The Search For Product Market Fit

I continue to be fascinated with the changing art of product management.  This week, I taught a class at Intelligent.ly on the topic.  Intelligent.ly is a new start-up led by Sarah Hodges, who used to be an executive at Run Keeper and Carbonite (full disclosure:  Sarah recently joined Flybridge Capital as a part-time advisor).  The company is part of a new wave of companies, such as Skillshare, Boston StartUp School and others, to provide "over the top" professional education to help chip away at the skills gap and enhance professional development.

The class was a blast.  After running through a series of slides reviewing modern product management techniques and the search for product-market fit (drawing from leading thinkers and a class I teach at Harvard B-School), I had the students break up into teams of 8 to create scrums to address a strategic question:  if you led product management at Blackberry, what features would you prioritize in the new Blackberry 10?  I had never tried a spontaneous scrum like this before and it was great fun.  The readouts afterwards were insightful and creative and it reinforced for me something I've seen work successfully at the Unconference – that creative energy can be released and improved learning can be achieved with a dynamic format rather than lecture-style.  

Below are the slides.  Did I leave anything out?

http://www.slideshare.net/bussgang/slideshelf

For more on this topic, you can follow the HBS class blog (we do not have a final exam – just blogging!):  Launching Technology Ventures.  We kick off the new class in late January.

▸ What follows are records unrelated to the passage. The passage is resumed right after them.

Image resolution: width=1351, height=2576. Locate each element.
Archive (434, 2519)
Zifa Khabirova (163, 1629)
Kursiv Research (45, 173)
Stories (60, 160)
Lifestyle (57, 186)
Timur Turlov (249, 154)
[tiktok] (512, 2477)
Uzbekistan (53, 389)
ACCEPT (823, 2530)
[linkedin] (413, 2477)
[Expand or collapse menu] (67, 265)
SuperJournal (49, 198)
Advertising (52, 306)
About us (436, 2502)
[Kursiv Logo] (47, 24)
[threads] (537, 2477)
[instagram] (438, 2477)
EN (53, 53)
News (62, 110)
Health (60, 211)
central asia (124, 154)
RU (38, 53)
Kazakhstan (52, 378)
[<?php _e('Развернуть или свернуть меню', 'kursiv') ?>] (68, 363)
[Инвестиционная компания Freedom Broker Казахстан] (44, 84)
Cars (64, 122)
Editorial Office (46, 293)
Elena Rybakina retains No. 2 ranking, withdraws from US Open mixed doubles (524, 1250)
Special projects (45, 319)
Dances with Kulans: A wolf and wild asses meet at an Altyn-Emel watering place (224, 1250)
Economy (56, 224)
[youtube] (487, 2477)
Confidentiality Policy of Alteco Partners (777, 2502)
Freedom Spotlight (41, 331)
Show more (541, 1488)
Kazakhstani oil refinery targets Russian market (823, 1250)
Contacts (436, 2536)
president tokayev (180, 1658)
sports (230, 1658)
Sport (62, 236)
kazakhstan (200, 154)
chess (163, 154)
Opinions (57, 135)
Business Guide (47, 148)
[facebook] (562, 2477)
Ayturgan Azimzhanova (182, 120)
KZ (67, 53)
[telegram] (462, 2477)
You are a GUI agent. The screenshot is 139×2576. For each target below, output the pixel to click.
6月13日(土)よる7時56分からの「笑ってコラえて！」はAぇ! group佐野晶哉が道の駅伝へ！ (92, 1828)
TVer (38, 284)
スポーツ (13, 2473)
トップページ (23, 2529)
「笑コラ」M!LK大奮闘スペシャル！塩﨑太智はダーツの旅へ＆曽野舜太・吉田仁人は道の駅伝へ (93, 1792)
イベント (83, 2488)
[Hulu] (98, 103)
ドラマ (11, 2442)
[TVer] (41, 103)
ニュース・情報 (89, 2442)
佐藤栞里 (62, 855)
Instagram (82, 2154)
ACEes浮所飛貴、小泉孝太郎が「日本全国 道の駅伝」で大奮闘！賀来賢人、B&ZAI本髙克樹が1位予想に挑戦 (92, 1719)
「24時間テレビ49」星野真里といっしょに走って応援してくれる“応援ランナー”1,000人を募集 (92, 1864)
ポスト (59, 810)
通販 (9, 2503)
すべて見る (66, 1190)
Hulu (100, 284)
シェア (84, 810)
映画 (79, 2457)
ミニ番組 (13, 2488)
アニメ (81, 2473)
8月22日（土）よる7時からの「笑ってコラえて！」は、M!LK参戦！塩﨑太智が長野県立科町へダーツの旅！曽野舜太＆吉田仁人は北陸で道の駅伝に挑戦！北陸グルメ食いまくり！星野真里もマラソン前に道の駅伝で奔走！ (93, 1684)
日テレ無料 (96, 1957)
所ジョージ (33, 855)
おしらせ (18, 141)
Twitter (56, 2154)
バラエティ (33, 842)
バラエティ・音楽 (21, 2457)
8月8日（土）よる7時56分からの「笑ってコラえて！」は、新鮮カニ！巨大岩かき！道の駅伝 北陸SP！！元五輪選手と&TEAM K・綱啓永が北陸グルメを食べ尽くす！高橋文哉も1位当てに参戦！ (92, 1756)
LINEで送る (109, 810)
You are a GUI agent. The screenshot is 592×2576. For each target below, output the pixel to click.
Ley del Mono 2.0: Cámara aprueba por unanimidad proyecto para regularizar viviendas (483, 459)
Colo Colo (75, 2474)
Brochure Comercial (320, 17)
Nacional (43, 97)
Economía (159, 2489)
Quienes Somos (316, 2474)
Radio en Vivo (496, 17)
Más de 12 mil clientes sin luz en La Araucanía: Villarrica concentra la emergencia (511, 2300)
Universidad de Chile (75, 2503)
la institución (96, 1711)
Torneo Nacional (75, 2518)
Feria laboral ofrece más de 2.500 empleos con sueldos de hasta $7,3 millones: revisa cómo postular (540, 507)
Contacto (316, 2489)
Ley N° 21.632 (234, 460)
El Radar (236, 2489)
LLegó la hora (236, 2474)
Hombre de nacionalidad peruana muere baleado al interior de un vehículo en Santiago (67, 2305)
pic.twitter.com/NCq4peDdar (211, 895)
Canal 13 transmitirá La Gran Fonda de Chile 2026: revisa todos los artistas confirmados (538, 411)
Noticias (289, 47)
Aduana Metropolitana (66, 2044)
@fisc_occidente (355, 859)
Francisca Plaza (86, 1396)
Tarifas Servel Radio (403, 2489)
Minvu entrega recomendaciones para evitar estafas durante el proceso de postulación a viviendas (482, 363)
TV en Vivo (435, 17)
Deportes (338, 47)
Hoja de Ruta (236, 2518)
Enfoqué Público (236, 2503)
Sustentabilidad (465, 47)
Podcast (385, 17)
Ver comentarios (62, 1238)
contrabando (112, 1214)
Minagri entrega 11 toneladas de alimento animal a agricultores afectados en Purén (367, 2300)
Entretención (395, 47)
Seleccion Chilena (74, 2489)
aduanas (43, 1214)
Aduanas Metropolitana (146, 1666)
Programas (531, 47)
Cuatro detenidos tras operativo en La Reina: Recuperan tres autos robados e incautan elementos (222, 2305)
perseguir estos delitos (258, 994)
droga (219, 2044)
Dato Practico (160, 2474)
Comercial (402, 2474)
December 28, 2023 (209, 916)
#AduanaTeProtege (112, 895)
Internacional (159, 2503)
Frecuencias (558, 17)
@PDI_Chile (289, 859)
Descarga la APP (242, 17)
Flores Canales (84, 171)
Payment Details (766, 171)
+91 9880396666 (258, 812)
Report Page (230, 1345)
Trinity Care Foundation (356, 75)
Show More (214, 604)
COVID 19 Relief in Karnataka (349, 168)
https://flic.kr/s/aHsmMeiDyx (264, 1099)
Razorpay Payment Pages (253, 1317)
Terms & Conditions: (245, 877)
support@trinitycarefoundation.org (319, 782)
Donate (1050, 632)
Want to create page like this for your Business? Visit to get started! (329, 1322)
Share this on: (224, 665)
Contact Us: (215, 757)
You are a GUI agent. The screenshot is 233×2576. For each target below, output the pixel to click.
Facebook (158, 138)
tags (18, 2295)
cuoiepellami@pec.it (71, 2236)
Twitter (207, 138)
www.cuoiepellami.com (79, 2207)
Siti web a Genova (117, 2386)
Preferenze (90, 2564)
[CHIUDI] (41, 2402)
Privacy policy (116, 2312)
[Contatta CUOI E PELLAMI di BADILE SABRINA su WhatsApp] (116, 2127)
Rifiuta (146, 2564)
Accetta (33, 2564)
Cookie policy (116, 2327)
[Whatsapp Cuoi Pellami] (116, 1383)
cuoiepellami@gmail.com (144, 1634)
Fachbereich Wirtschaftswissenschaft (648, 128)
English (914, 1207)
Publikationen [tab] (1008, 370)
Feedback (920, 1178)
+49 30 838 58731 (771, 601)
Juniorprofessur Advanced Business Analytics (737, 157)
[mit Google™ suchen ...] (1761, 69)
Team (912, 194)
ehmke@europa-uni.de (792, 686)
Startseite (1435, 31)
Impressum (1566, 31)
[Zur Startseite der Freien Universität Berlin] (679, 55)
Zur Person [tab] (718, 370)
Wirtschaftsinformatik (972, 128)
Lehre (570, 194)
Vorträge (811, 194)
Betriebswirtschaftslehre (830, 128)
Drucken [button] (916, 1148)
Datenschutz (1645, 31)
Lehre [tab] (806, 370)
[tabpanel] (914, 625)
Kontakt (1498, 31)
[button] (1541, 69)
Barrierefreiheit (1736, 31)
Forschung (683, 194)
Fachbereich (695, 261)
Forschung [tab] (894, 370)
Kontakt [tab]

3 thoughts on “The Search For Product Market Fit

  1. Jeff – Great topic and a very fine post. The PMF issue, in the face of competition for prospect attention, is an important area for us to share ideas.
    Peter F

    Like

  2. Great crash course! One topic that deserves more attention from folks in our line of work is success metrics. How do you best identify the key success metrics that drive your business, use them to drive priorities, and make sure they stay relevant over time?